■ What needs to be done:
Quote the streaming-responses skill page word for word, from "Install this agent" up to and including "with streaming feedback.".

■ Document section:
- - -
Agent skill
streaming-llm-responses
Implement real-time streaming UI patterns for AI chat applications. Use when adding response lifecycle handlers, progress indicators, client effects, or thread state synchronization. Covers onResponseStart/End, onEffect, ProgressUpdateEvent, and client tools. NOT when building basic chat without real-time feedback.
Install this agent skill to your Project
npx add-skill https://github.com/aiskillstore/marketplace/tree/main/skills/asmayaseen/streaming-llm-responses
SKILL.md
Streaming LLM Responses
Build responsive, real-time chat interfaces with streaming feedback.
- - -
■ Given records:
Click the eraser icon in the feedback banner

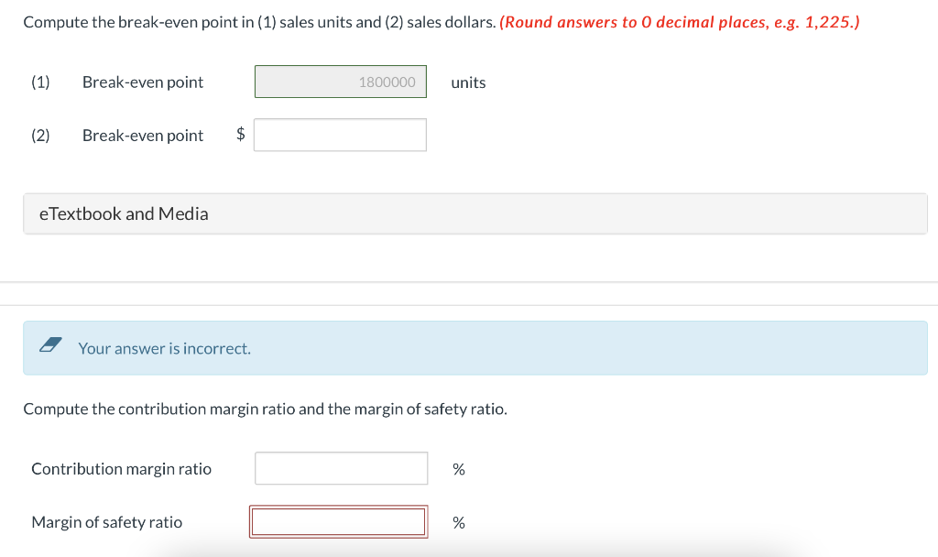click(x=50, y=346)
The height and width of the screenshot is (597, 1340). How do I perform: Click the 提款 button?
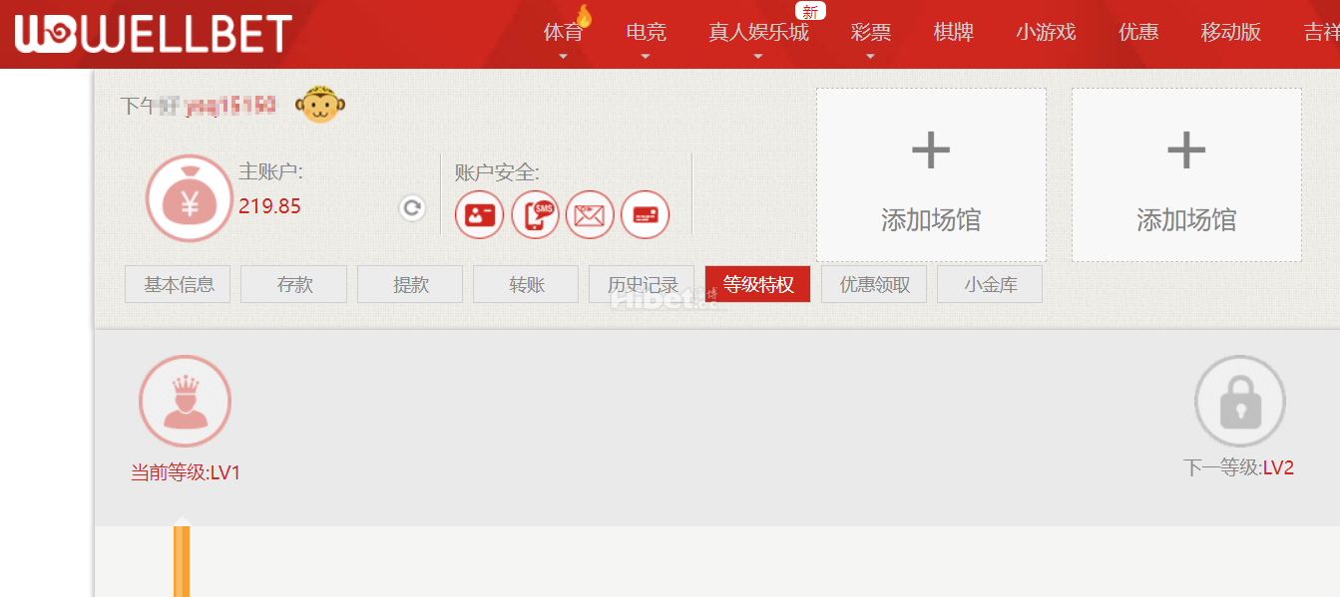tap(410, 284)
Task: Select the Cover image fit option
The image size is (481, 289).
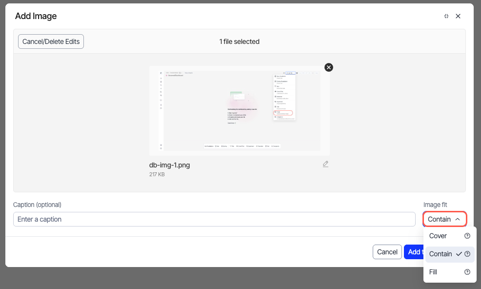Action: [x=438, y=236]
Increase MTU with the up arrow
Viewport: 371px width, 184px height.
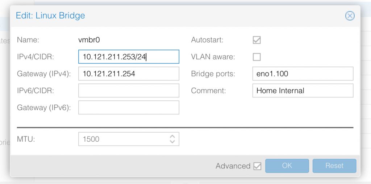click(172, 136)
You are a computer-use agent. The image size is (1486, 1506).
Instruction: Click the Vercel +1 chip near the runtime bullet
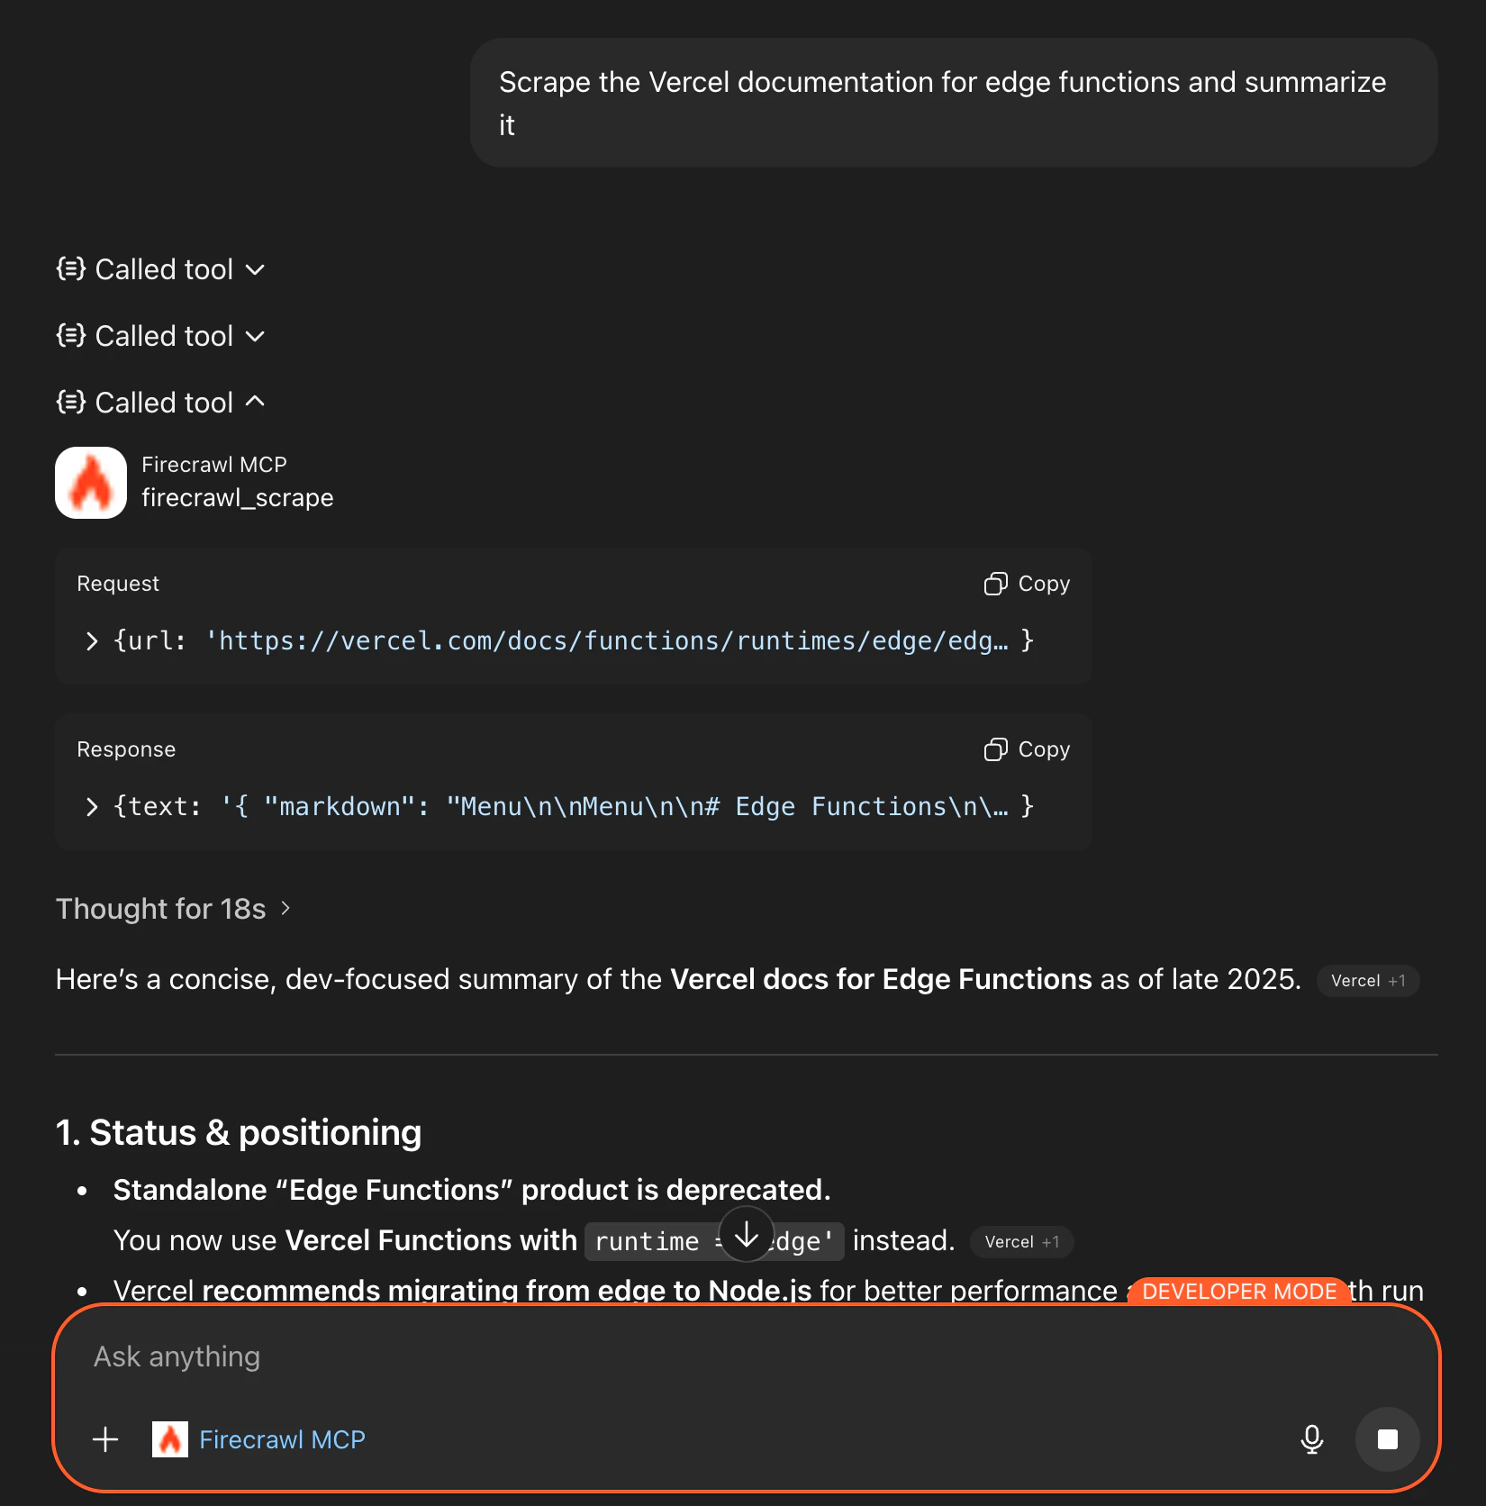pyautogui.click(x=1020, y=1241)
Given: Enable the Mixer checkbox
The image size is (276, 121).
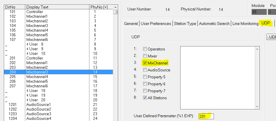Looking at the screenshot, I should coord(145,56).
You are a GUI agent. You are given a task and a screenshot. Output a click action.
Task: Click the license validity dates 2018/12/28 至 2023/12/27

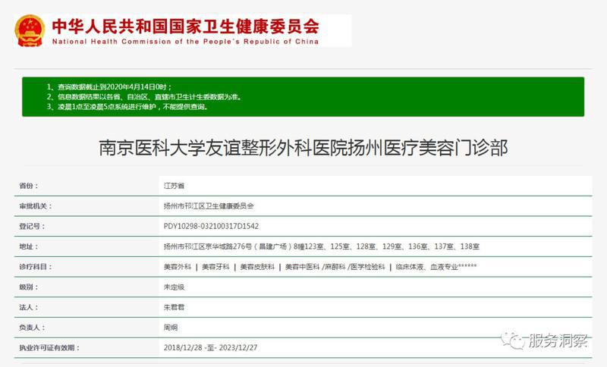[211, 348]
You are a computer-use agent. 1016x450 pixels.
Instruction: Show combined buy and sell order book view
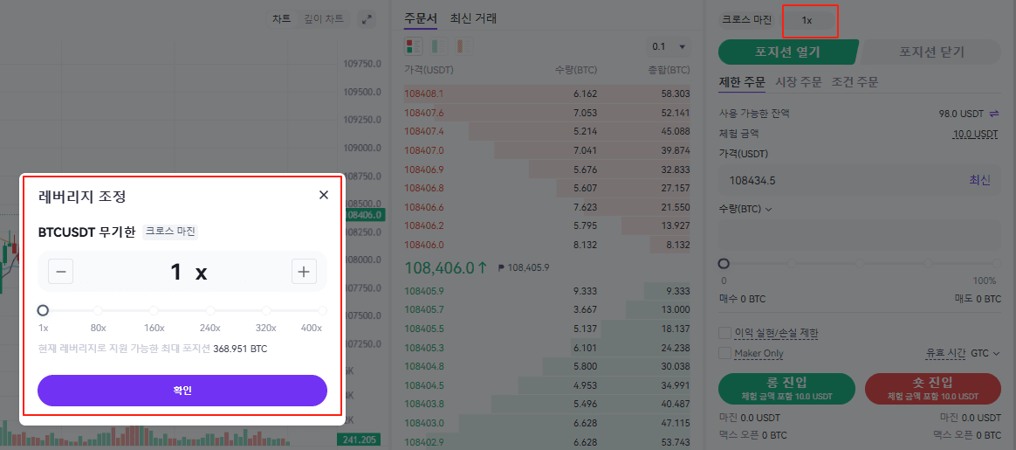pyautogui.click(x=414, y=45)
- - -
■ Response below:
Install this agent skill to your Project
npx add-skill https://github.com/aiskillstore/marketplace/tree/main/skills/asmayaseen/streaming-llm-responses
SKILL.md
Streaming LLM Responses
Build responsive, real-time chat interfaces with streaming feedback.